- **Exercise brief**
From first line to last, print the records exactly, but leave out the pictures.

Excerpts from a dataset

================================

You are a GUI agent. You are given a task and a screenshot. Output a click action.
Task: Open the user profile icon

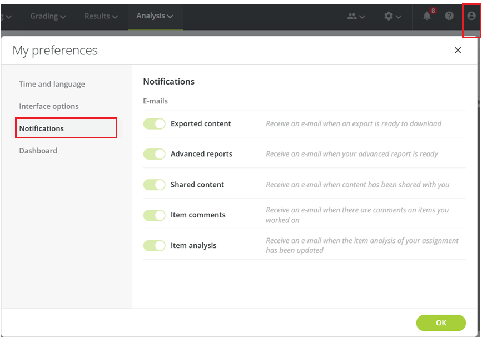[471, 16]
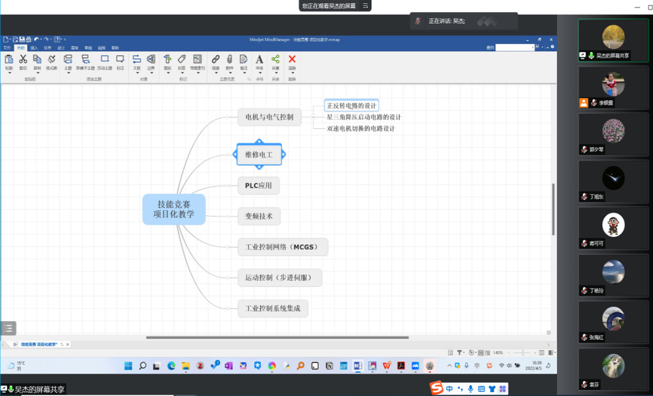Switch to the View (视图) ribbon tab
Screen dimensions: 653x396
click(101, 48)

================================

- **Reply to the task**
You are a GUI agent. You are given a task and a screenshot. Output a click action.
Task: Open the user profile icon

[471, 16]
Switch to the View (视图) ribbon tab
Screen dimensions: 653x396
click(101, 48)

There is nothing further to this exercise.